Azure AI Content Understanding terminologies

2025-05-19

Term	Description
File	Any type of data, including text, documents, images, videos, and audio.
File type	The MIME type of a file, such as text/plain, application/pdf, image/jpeg, audio/wav, and video/mp4. Generic categories like document refer to all corresponding MIME types supported by the service.
Analyzer	A component that processes and extracts content and structured fields from files. Content Understanding offers a few analyzer templates for common scenarios.
Analyzer template	A predefined configuration and field schema for an analyzer. It simplifies creating analyzers by allowing modifications to a template instead of starting from scratch. This feature is available only in Azure AI Foundry portal, not via REST API/SDKs.
Analyzer result	The output generated by an analyzer after processing input data. It typically includes extracted content in Markdown, extracted fields, and optional modality-specific details.
Add-ons	Added features that enhance content extraction results, such as layout elements, barcodes, and figures in documents.
Fields	List of structured key-value pairs derived from the content, as defined by the field schema. Learn more about supported field value types.
Field schema	A formal description of the fields to extract from the input. It specifies the name, description, value type, generation method, and more for each field.
Generation method	The process of determining the extracted value of a specified field. Content Understanding supports: • Extract: Directly extract values from the input content, such as dates from receipts or item details from invoices. • Classify: Classify content into predefined categories, such as call sentiment or chart type. • Generate: Generate values from input data, such as summarizing an audio conversation or generating scene descriptions from videos.
Span	A reference indicating the location of an element (for example, field, word) within the extracted Markdown content. A character offset and length represent a span. Different programming languages use various character encodings, which can affect the exact offset and length values for Unicode text. To avoid confusion, spans are only returned if the desired encoding is explicitly specified in the request. Some elements can map to multiple spans if they aren't contiguous in the markdown (for example, page).
Processing Location	An API request parameter that defines the geographic region where Azure AI Services analyzes your data. You can choose from three options: `geography`, `dataZone`, and `global` to control where processing occurs. This setting helps meet data residency requirements and optimize performance or scalability based on your needs.

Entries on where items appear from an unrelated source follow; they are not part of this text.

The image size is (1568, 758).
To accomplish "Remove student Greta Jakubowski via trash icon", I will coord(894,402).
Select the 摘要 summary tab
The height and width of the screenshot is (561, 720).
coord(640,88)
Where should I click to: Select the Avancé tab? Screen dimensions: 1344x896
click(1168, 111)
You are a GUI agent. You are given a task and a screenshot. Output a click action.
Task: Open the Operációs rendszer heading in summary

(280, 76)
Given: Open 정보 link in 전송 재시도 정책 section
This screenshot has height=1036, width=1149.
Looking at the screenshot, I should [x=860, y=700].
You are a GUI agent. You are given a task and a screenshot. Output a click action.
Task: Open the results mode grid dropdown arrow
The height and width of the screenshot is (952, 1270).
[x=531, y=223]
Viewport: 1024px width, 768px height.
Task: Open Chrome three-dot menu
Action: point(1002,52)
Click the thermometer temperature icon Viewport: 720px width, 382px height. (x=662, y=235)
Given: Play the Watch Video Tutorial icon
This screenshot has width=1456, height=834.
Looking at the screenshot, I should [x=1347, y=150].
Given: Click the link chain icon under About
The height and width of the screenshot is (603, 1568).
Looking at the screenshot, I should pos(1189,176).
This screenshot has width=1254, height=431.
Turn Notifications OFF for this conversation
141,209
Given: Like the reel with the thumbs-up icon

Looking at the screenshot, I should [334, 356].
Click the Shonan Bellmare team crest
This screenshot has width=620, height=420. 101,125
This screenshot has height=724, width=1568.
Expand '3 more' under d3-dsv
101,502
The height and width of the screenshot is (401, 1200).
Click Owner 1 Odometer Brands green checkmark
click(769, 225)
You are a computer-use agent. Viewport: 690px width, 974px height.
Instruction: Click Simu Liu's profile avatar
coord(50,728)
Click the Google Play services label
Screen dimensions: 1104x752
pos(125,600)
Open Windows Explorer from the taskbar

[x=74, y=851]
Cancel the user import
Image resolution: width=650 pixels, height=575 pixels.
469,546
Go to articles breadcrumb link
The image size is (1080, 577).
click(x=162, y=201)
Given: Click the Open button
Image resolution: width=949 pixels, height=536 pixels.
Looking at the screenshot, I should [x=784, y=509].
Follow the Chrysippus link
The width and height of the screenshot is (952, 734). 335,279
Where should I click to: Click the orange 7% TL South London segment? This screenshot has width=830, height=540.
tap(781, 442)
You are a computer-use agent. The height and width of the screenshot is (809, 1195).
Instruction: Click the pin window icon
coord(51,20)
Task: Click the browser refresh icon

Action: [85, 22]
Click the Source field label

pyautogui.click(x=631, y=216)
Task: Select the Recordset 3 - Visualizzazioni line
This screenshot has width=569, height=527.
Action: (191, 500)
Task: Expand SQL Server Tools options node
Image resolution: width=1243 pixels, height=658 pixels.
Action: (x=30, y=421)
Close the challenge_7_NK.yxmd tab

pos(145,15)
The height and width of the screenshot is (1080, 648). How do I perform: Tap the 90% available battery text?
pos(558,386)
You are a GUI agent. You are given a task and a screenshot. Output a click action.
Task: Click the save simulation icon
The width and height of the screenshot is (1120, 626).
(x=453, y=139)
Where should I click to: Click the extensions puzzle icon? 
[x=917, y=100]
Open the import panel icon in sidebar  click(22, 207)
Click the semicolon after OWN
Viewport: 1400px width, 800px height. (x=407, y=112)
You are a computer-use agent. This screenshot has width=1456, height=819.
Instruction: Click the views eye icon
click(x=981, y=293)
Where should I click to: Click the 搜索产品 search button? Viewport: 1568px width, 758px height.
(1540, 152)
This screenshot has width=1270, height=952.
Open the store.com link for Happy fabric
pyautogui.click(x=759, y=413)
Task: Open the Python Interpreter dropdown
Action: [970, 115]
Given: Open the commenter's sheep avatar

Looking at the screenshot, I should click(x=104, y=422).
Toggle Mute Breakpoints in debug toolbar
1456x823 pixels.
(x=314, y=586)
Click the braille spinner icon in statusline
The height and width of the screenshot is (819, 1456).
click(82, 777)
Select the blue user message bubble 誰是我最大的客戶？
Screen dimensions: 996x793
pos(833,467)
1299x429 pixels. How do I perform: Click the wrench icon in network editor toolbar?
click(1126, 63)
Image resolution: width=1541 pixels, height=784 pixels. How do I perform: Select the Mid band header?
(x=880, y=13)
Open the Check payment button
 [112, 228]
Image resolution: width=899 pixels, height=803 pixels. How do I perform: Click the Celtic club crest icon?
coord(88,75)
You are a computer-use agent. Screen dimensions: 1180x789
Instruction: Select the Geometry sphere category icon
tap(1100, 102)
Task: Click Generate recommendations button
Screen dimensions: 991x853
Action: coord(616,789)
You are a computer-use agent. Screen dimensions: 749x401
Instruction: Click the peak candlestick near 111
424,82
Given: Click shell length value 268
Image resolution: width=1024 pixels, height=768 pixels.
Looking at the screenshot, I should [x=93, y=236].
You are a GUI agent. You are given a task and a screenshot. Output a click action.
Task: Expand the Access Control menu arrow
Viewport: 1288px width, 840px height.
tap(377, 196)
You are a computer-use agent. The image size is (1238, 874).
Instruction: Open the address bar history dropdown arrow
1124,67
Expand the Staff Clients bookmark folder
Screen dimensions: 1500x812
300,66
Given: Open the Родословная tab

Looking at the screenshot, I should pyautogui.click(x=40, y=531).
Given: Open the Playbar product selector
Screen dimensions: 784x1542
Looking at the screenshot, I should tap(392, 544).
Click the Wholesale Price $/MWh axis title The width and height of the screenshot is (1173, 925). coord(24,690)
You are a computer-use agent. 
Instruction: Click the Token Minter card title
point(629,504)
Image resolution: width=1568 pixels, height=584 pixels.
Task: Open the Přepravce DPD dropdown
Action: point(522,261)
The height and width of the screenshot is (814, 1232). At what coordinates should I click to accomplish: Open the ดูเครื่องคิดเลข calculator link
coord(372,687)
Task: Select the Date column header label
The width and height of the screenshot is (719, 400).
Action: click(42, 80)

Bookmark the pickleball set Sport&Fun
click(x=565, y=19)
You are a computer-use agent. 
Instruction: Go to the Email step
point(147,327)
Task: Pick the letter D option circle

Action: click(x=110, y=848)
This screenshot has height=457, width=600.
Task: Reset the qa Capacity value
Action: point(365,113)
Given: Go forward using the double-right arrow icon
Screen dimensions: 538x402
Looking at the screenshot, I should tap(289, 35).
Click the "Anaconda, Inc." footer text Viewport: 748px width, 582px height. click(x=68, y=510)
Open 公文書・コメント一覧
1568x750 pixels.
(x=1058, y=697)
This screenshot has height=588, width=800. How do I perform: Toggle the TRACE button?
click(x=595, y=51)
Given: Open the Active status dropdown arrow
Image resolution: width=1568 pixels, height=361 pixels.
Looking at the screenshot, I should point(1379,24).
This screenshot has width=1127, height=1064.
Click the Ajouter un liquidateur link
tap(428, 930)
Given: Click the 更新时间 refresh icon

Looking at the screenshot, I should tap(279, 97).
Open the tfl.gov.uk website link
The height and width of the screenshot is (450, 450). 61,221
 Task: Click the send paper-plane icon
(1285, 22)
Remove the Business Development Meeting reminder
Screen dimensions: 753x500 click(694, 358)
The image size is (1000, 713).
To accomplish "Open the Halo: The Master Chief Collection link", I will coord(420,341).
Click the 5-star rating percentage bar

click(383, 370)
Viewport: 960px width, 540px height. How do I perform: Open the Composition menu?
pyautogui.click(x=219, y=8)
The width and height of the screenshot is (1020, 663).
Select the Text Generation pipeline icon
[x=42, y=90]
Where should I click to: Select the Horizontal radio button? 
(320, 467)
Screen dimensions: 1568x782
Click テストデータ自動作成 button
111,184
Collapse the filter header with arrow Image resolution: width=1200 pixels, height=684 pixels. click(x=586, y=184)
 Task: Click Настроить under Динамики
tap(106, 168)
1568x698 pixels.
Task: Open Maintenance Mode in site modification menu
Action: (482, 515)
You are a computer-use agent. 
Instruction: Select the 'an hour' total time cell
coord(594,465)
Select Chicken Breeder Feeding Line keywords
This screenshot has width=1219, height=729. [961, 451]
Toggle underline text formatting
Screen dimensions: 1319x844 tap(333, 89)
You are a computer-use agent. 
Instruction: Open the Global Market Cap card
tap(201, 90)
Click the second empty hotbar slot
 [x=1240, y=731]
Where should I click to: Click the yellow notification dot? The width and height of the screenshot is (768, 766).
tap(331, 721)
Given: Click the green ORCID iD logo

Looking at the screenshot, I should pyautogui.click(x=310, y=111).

Grounding source	The specific regions in content where a value was generated. It has different representations depending on the file type: • Image - A polygon in the image, often an axis-aligned rectangle (bounding box). • PDF/TIFF - A polygon on a specific page, often a quadrilateral. • Audio - A start and end time range. • Video - A start and end time range with an optional polygon in each frame, often a bounding box.
Person directory	A structured way to store face data for recognition tasks. You can add individual faces to the directory and later search for visually similar faces. You can also create person profiles, associate faces to them, and match new face images to known individuals. This setup supports both flexible face matching and identity recognition across images and videos.
Confidence score	The level of certainty that the extracted data is accurate.
Category	A distinct class within a classifier used to group similar input files based on shared characteristics or features.